** Opening Data for review block **

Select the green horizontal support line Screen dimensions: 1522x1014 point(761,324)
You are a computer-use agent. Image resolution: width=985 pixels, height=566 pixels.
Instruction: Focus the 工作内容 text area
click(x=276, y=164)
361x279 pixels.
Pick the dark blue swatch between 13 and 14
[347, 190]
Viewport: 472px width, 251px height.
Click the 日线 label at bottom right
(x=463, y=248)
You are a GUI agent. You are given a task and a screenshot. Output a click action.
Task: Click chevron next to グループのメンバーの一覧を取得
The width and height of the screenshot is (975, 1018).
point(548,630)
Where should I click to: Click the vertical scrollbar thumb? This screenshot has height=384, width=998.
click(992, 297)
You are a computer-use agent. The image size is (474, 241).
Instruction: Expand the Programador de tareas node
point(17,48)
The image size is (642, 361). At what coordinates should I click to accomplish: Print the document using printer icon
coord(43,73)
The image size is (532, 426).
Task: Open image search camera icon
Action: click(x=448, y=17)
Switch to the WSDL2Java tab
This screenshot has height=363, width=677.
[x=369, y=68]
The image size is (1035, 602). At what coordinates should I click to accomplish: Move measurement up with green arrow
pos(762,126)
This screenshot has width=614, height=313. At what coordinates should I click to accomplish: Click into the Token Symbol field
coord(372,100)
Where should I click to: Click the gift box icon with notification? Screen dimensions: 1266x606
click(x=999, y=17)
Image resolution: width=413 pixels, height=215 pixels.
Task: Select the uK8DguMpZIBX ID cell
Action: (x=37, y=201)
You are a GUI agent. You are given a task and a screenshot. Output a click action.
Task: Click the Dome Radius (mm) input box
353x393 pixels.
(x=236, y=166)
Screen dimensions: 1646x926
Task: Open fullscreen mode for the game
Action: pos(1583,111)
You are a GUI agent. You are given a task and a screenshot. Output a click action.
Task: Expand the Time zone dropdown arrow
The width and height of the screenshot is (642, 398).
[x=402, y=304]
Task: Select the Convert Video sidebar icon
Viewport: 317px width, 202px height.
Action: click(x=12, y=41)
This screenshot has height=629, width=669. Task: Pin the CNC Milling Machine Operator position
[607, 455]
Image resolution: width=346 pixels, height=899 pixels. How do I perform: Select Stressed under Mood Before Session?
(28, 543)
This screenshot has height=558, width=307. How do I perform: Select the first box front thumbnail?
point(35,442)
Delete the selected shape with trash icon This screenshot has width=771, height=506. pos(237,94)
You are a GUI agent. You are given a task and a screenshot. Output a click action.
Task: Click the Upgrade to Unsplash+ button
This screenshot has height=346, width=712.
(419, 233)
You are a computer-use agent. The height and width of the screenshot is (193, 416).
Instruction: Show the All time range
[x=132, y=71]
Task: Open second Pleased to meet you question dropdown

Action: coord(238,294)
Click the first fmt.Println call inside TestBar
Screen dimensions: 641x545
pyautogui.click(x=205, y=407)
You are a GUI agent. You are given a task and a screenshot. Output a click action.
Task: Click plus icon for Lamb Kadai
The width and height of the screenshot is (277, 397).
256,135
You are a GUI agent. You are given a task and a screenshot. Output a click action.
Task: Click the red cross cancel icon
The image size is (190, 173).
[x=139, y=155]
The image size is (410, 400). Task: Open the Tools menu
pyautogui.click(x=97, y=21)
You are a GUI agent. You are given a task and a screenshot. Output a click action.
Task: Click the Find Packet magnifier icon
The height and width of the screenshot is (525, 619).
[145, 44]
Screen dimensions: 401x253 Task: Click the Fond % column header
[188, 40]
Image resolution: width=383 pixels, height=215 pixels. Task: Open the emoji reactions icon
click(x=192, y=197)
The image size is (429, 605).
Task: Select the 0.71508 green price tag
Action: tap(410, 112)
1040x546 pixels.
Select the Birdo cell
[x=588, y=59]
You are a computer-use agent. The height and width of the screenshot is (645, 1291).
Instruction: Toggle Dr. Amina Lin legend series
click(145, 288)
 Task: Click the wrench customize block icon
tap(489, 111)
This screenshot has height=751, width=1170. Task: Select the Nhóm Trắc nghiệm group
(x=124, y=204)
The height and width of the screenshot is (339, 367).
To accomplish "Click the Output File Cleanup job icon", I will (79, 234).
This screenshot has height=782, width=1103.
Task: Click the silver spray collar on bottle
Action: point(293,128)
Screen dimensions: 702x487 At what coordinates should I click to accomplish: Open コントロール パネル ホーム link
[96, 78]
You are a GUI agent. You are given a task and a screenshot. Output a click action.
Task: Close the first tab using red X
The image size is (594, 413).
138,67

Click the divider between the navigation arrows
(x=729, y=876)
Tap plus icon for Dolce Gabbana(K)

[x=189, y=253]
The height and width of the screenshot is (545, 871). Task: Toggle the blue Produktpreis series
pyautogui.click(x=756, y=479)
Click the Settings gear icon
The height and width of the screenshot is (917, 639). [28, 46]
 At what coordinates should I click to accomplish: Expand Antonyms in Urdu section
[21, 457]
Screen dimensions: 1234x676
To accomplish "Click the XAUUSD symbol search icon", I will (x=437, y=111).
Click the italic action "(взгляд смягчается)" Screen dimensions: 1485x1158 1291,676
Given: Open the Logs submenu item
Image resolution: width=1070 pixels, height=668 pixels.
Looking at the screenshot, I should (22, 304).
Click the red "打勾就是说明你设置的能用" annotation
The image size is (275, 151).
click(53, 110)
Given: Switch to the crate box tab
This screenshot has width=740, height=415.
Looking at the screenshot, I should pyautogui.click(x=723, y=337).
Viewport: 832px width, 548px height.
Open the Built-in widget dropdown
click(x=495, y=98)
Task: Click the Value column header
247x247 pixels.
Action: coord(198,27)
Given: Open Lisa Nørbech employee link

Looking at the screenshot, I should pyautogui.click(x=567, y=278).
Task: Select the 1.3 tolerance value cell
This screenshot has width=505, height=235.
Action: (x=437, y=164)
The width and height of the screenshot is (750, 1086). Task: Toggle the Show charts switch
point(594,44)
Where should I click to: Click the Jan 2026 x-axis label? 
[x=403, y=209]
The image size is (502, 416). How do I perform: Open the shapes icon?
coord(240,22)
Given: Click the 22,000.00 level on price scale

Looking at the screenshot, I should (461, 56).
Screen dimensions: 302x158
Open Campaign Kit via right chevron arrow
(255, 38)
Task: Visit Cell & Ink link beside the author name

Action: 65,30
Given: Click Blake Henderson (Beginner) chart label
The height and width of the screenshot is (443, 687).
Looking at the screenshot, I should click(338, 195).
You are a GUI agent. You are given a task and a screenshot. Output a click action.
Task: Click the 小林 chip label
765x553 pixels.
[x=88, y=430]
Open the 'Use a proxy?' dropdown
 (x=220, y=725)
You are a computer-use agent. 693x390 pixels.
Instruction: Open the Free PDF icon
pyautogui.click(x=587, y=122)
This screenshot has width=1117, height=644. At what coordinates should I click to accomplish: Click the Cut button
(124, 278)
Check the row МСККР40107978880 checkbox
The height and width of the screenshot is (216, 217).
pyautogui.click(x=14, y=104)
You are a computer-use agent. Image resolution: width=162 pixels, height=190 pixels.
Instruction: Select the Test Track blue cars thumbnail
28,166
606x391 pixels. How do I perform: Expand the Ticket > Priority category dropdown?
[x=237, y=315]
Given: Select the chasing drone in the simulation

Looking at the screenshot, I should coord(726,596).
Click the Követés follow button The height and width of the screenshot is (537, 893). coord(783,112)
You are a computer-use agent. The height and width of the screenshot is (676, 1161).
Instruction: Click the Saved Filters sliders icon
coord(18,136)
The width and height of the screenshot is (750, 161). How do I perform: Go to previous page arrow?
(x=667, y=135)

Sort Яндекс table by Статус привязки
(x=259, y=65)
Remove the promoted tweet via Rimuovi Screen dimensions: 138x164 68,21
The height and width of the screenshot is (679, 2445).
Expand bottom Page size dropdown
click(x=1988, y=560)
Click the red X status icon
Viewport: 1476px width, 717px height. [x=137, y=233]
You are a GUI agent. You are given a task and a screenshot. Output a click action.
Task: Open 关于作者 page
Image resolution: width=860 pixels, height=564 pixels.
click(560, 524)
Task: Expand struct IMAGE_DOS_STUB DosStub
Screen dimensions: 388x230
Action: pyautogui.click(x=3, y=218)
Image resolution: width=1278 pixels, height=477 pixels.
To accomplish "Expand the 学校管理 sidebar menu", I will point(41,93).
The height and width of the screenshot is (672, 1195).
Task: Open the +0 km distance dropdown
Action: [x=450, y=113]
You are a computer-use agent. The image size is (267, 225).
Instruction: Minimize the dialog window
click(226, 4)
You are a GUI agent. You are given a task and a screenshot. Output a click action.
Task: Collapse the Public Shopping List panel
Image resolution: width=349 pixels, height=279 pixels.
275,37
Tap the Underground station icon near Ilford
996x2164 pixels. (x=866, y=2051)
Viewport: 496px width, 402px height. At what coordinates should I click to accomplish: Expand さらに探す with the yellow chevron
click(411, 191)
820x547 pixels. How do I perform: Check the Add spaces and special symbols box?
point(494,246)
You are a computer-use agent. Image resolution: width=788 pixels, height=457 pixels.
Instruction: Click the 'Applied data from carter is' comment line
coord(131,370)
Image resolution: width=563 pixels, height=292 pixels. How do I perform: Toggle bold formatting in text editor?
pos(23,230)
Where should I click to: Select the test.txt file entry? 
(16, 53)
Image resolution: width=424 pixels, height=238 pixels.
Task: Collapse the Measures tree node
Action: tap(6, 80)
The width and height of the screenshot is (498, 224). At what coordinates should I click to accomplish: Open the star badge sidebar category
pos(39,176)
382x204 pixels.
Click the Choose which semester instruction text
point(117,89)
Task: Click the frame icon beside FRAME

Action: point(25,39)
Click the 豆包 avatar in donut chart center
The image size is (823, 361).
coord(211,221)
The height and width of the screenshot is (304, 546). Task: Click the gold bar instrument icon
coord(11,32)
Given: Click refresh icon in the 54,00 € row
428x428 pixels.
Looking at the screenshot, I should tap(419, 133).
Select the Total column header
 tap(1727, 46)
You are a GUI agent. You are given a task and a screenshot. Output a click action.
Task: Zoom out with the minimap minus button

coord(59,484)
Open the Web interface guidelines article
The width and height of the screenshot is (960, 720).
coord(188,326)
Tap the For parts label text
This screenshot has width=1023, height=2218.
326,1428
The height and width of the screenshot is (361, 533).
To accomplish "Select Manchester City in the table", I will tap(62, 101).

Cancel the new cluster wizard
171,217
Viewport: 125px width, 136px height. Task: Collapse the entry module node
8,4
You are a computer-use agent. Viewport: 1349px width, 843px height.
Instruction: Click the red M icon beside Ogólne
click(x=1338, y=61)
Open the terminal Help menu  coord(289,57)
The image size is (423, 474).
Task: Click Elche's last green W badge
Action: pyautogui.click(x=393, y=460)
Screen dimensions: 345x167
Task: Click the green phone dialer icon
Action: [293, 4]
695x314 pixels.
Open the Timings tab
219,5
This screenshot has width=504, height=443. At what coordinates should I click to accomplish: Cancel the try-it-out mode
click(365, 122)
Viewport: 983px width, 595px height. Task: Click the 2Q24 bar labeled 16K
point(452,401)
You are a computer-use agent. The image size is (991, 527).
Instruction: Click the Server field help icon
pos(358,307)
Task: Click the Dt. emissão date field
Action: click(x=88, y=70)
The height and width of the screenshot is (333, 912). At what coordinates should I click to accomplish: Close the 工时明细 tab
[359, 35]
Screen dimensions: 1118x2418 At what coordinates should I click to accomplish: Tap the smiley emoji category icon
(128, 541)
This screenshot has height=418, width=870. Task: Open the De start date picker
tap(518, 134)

** Closing Data for review block **

#### What the task asks:
Retrieve every line above holding the word "computer".

#### Reply:
You are a computer-use agent. Image resolution: width=985 pixels, height=566 pixels.
You are a computer-use agent. The image size is (474, 241).
You are a computer-use agent. The height and width of the screenshot is (193, 416).
You are a computer-use agent. The height and width of the screenshot is (645, 1291).
You are a computer-use agent. 693x390 pixels.
You are a computer-use agent. Image resolution: width=162 pixels, height=190 pixels.
You are a computer-use agent. The height and width of the screenshot is (676, 1161).
You are a computer-use agent. The image size is (267, 225).
You are a computer-use agent. Image resolution: width=788 pixels, height=457 pixels.
You are a computer-use agent. Viewport: 1349px width, 843px height.
You are a computer-use agent. The image size is (991, 527).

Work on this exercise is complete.